The Freelance Creative

The Writer’s Desk: Making a Living on the Keyboard

I don’t think I’m good enough to call myself a writer. Still, there is no denying I spend at least eight hours a day in front of a keyboard, writing. Nothing too imaginative, mind you, certainly nothing resembling what a fiction writer or essayist can put down.

I find it remarkable that someone with plebian talents can actually make a sort of living doing this. That’s good, because at this stage of my life I am fit for little else.

I start every day the same way, brewing tea for my bride of 36 years and myself. I work on a laptop that I store near the bed at night so that I can start writing as we sip our tea. I split my work between custom blogging and article writing.

My background in finance gets me a few cold inquiries each week, which when coupled with topical articles lets me eke out a reasonable living. Certainly there is enough work to keep me busy all my waking hours, and it is sometimes tempting to slip in just one more article. This always results in a headache.

If you’d like to pay the bills by writing, please dive in. Write like crazy and then write some more.

My route to writing started with computers. What can I say, I love keyboards. Over the years, I collected a couple of graduate degrees and a lot experience analyzing systems and then businesses. For those of you who function well in an office environment, I send you my sincere admiration. It wasn’t my employers’ fault, I am simply temperamentally unfit for the corporate life. Only took about 30 years to figure out.

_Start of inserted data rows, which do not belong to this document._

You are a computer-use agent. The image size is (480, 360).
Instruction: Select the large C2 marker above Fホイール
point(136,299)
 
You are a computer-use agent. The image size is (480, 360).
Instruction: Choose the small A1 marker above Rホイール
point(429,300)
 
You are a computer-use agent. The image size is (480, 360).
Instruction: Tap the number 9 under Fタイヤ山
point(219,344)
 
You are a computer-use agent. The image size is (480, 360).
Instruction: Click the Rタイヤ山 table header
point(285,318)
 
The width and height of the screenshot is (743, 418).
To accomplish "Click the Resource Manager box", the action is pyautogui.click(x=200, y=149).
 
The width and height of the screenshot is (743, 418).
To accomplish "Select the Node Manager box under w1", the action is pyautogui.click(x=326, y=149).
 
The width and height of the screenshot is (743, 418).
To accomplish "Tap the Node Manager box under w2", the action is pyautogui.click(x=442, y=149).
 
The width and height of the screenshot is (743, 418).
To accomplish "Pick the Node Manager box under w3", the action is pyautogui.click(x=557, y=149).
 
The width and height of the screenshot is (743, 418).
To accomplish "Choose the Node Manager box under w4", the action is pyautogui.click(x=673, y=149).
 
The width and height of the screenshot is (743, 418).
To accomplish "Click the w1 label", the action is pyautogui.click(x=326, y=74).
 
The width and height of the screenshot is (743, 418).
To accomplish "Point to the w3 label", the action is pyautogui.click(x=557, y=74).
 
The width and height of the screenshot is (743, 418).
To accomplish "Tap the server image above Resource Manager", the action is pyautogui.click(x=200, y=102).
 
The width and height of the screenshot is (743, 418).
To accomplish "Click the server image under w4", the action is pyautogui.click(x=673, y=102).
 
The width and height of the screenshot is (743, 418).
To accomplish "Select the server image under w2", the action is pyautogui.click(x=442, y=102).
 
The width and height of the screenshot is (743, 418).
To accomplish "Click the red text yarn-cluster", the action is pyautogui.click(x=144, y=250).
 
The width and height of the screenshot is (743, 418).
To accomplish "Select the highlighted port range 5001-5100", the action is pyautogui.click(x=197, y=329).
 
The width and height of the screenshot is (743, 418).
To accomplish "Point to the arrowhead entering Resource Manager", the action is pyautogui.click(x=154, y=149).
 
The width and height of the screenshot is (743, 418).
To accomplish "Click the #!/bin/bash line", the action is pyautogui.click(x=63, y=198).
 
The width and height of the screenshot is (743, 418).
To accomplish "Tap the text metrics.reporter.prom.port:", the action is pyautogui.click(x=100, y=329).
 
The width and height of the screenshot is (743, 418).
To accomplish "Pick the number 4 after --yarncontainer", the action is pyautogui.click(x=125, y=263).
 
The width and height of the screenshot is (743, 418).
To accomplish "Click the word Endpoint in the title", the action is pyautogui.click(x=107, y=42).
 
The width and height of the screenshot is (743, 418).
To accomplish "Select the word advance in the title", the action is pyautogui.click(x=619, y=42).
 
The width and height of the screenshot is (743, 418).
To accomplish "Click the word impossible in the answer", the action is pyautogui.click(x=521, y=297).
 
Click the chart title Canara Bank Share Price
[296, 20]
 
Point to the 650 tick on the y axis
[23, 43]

Which is to say that I cannot tell you how much fun it is to work my own hours, pick my topics, and make the local coffeehouse my de facto office. Perhaps from insecurity, I spend way too much time on each piece I write, and yet I wince when I come across one on the Internet. Every flaw, every piece of sloppy grammar or misplaced comma keeps me humble. Very humble.

Blogging is a roller-coaster. When I blog for myself, I say exactly what I think and sometimes its coherent. My blogs cover finance, hedge fund crime, typography, content writing and the occasional personal incident. These, of course, are signed. My commercial blogging is about 50 percent published under my name; the other half is anonymous or is my client’s name. That’s all fine with me as long as the client is pleased. The topics skew towards finance and science, but I have done regular blogs about San Diego real estate, which I’m sure is lovely, alternative treatments for allergies, automobile repair, solar devices and student loans, among others.

I cannot tell you how much fun it is to work my own hours, pick my topics, and make the local coffeehouse my de facto office.

Until recently, a large chunk of time was devoted to single topic pages for customers, posted to boost their Google search results. If you cut up an encyclopedia into a million scraps, you’d have an idea of the range of topics for the pages. The takeaway lesson is that most of your freelance writing will not stem from expertise, but rather from research. I don’t mean Wikipedia, which I love but is often wrong. Research takes half of my time. Any more and I wouldn’t be able to publish my quota. Any less and my quota wouldn’t be worth publishing.

If you’d like to pay the bills by writing, please dive in. Write like crazy and then write some more. Pick a topic or two to specialize in, tempered by the knowledge of what’s in demand what is impossible to give away. Read blogs and join forums. Pay attention to your editors. Be grateful. Enjoy.